La chanteuse classique de renommée mondiale Barbara Hendricks est aussi la plus ancienne Ambassadrice de bonne volonté du HCR. Elle se remémore ses rencontres et l’émotion ressentie durant près de 35 ans de travail auprès des personnes déracinées, dans un entretien à cœur ouvert à l'occasion du 70e anniversaire de la Convention de 1951 relative au statut des réfugiés.


Née en Arkansas en 1948, Barbara Hendricks a grandi pendant la ségrégation raciale aux États-Unis.
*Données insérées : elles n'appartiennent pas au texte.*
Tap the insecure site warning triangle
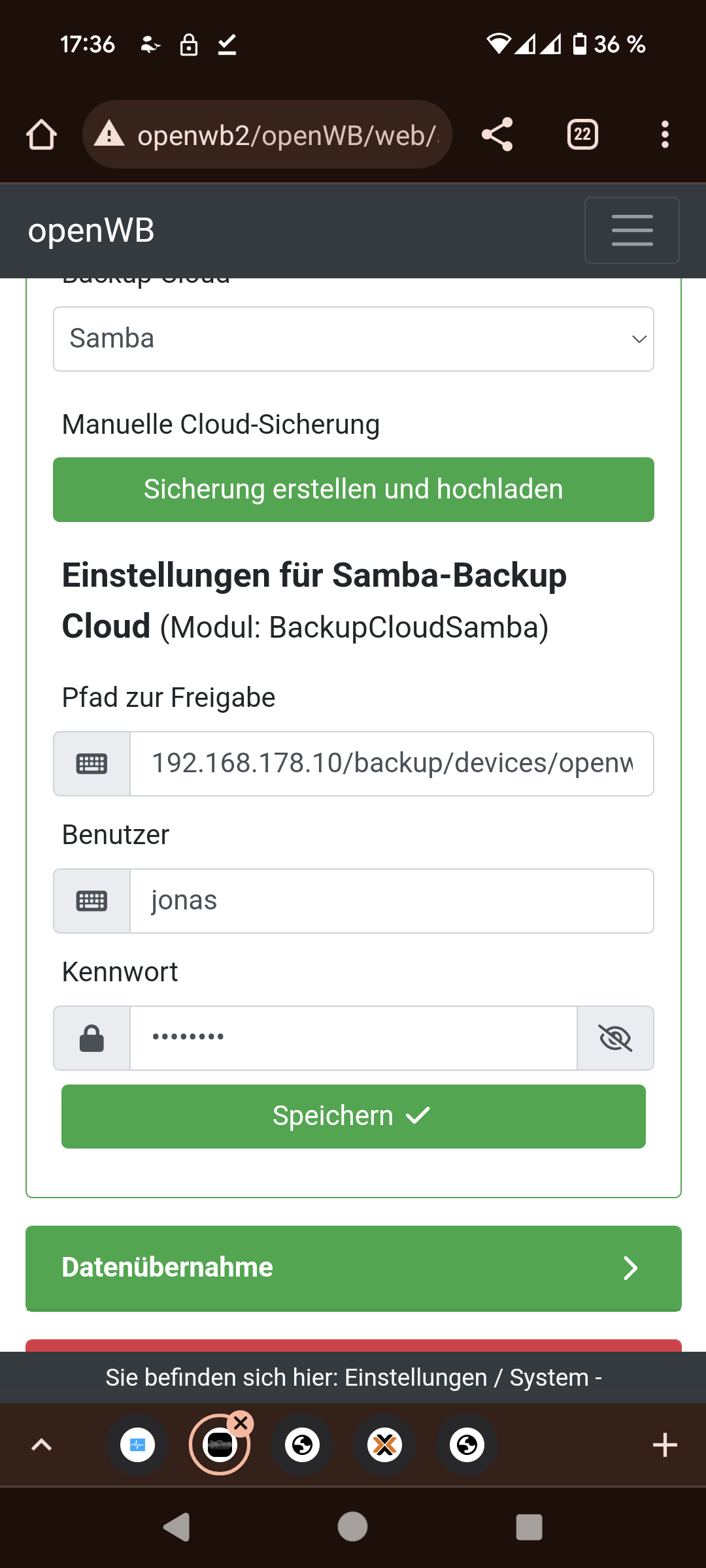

Son vécu durant cette période, et le mouvement des droits civiques qui a suivi, l'ont persuadée pour toujours de l'importance de faire respecter les droits humains.

Après avoir débuté sa carrière des deux côtés de l'Atlantique en tant que chanteuse d'opéra, de jazz et de musique classique, elle s'est installée en Europe et, en 1987, le HCR, l'Agence des Nations Unies pour les réfugiés, lui a proposé de devenir Ambassadrice de bonne volonté.

« Quand j'ai commencé à lire des documents sur le HCR, j'ai réalisé que je pourrais œuvrer selon ma conviction, que rien n’importe plus que la défense et la promotion des droits humains », a déclaré Barbara Hendricks.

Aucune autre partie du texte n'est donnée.